• EXERCISE DATA:
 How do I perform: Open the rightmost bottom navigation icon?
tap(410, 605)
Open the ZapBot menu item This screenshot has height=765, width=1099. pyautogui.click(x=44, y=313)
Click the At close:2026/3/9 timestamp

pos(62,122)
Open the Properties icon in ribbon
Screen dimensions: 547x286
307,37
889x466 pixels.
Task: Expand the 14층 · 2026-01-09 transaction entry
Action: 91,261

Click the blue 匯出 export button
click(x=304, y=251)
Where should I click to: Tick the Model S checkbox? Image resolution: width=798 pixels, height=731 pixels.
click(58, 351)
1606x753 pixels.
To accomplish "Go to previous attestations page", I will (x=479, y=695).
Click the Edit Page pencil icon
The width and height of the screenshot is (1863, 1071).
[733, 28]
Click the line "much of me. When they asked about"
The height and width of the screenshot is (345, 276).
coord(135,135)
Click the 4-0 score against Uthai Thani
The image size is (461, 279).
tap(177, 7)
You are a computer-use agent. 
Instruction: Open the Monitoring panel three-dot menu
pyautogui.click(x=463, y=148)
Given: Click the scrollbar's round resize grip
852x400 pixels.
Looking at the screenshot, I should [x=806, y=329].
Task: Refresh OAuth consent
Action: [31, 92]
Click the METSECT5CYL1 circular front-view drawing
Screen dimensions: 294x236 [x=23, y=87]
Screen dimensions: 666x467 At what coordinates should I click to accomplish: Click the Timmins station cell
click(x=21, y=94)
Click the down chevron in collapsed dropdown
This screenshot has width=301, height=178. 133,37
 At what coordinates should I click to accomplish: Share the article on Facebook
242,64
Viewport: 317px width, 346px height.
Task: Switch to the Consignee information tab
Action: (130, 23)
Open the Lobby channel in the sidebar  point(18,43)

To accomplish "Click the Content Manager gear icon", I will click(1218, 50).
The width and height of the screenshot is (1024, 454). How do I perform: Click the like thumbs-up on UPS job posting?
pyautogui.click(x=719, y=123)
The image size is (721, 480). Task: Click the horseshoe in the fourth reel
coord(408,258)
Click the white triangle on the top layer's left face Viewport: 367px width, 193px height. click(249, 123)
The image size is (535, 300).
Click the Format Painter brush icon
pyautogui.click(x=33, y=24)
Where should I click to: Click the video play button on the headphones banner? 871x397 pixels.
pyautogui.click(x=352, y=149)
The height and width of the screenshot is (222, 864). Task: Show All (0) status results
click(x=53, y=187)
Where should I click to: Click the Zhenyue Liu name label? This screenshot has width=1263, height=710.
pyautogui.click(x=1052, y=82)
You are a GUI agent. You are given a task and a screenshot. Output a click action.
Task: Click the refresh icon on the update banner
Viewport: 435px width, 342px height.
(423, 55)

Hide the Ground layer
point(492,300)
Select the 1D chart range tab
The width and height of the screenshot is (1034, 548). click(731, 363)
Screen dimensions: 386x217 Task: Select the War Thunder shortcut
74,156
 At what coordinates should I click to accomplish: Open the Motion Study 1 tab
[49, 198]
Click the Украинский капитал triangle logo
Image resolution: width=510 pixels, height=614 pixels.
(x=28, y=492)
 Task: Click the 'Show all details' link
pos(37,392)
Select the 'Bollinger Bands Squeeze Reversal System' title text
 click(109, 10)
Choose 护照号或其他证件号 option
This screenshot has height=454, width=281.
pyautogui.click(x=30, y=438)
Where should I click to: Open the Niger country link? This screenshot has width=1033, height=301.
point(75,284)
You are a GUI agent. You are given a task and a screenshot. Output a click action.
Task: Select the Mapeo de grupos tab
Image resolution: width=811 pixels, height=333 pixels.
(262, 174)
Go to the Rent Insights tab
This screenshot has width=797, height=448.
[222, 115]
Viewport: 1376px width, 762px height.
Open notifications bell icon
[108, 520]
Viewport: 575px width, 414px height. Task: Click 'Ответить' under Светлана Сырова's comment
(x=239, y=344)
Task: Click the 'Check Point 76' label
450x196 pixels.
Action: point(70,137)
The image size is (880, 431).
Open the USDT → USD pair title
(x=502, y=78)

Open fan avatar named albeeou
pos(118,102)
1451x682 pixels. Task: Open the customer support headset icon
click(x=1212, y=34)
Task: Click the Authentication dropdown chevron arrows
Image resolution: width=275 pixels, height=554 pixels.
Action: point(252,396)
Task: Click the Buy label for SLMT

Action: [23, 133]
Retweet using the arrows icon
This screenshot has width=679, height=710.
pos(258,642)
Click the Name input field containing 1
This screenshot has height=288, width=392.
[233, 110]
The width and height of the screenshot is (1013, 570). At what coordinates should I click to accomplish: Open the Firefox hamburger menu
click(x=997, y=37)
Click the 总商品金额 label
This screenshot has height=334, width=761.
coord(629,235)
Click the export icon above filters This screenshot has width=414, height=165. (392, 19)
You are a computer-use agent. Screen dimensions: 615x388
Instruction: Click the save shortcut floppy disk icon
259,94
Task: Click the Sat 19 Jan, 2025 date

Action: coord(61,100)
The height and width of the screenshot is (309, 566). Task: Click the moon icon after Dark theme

• YOUR TASK: Make a verbatim transcription of all the material.

• TASK SOLUTION:
 How do I perform: Open the rightmost bottom navigation icon?
tap(410, 605)
Open the ZapBot menu item This screenshot has height=765, width=1099. pyautogui.click(x=44, y=313)
Click the At close:2026/3/9 timestamp

pos(62,122)
Open the Properties icon in ribbon
Screen dimensions: 547x286
307,37
889x466 pixels.
Task: Expand the 14층 · 2026-01-09 transaction entry
Action: 91,261

Click the blue 匯出 export button
click(x=304, y=251)
Where should I click to: Tick the Model S checkbox? Image resolution: width=798 pixels, height=731 pixels.
click(58, 351)
1606x753 pixels.
To accomplish "Go to previous attestations page", I will (x=479, y=695).
Click the Edit Page pencil icon
The width and height of the screenshot is (1863, 1071).
[733, 28]
Click the line "much of me. When they asked about"
The height and width of the screenshot is (345, 276).
coord(135,135)
Click the 4-0 score against Uthai Thani
The image size is (461, 279).
tap(177, 7)
You are a computer-use agent. 
Instruction: Open the Monitoring panel three-dot menu
pyautogui.click(x=463, y=148)
Given: Click the scrollbar's round resize grip
852x400 pixels.
Looking at the screenshot, I should [x=806, y=329].
Task: Refresh OAuth consent
Action: [31, 92]
Click the METSECT5CYL1 circular front-view drawing
Screen dimensions: 294x236 [x=23, y=87]
Screen dimensions: 666x467 At what coordinates should I click to accomplish: Click the Timmins station cell
click(x=21, y=94)
Click the down chevron in collapsed dropdown
This screenshot has width=301, height=178. 133,37
 At what coordinates should I click to accomplish: Share the article on Facebook
242,64
Viewport: 317px width, 346px height.
Task: Switch to the Consignee information tab
Action: (130, 23)
Open the Lobby channel in the sidebar  point(18,43)

To accomplish "Click the Content Manager gear icon", I will click(1218, 50).
The width and height of the screenshot is (1024, 454). How do I perform: Click the like thumbs-up on UPS job posting?
pyautogui.click(x=719, y=123)
The image size is (721, 480). Task: Click the horseshoe in the fourth reel
coord(408,258)
Click the white triangle on the top layer's left face Viewport: 367px width, 193px height. click(249, 123)
The image size is (535, 300).
Click the Format Painter brush icon
pyautogui.click(x=33, y=24)
Where should I click to: Click the video play button on the headphones banner? 871x397 pixels.
pyautogui.click(x=352, y=149)
The height and width of the screenshot is (222, 864). Task: Show All (0) status results
click(x=53, y=187)
Where should I click to: Click the Zhenyue Liu name label? This screenshot has width=1263, height=710.
pyautogui.click(x=1052, y=82)
You are a GUI agent. You are given a task and a screenshot. Output a click action.
Task: Click the refresh icon on the update banner
Viewport: 435px width, 342px height.
(423, 55)

Hide the Ground layer
point(492,300)
Select the 1D chart range tab
The width and height of the screenshot is (1034, 548). click(731, 363)
Screen dimensions: 386x217 Task: Select the War Thunder shortcut
74,156
 At what coordinates should I click to accomplish: Open the Motion Study 1 tab
[49, 198]
Click the Украинский капитал triangle logo
Image resolution: width=510 pixels, height=614 pixels.
(x=28, y=492)
 Task: Click the 'Show all details' link
pos(37,392)
Select the 'Bollinger Bands Squeeze Reversal System' title text
 click(109, 10)
Choose 护照号或其他证件号 option
This screenshot has height=454, width=281.
pyautogui.click(x=30, y=438)
Where should I click to: Open the Niger country link? This screenshot has width=1033, height=301.
point(75,284)
You are a GUI agent. You are given a task and a screenshot. Output a click action.
Task: Select the Mapeo de grupos tab
Image resolution: width=811 pixels, height=333 pixels.
(262, 174)
Go to the Rent Insights tab
This screenshot has width=797, height=448.
[222, 115]
Viewport: 1376px width, 762px height.
Open notifications bell icon
[108, 520]
Viewport: 575px width, 414px height. Task: Click 'Ответить' under Светлана Сырова's comment
(x=239, y=344)
Task: Click the 'Check Point 76' label
450x196 pixels.
Action: point(70,137)
The image size is (880, 431).
Open the USDT → USD pair title
(x=502, y=78)

Open fan avatar named albeeou
pos(118,102)
1451x682 pixels. Task: Open the customer support headset icon
click(x=1212, y=34)
Task: Click the Authentication dropdown chevron arrows
Image resolution: width=275 pixels, height=554 pixels.
Action: point(252,396)
Task: Click the Buy label for SLMT

Action: [23, 133]
Retweet using the arrows icon
This screenshot has width=679, height=710.
pos(258,642)
Click the Name input field containing 1
This screenshot has height=288, width=392.
[233, 110]
The width and height of the screenshot is (1013, 570). At what coordinates should I click to accomplish: Open the Firefox hamburger menu
click(x=997, y=37)
Click the 总商品金额 label
This screenshot has height=334, width=761.
coord(629,235)
Click the export icon above filters This screenshot has width=414, height=165. (392, 19)
You are a computer-use agent. Screen dimensions: 615x388
Instruction: Click the save shortcut floppy disk icon
259,94
Task: Click the Sat 19 Jan, 2025 date

Action: coord(61,100)
The height and width of the screenshot is (309, 566). Task: Click the moon icon after Dark theme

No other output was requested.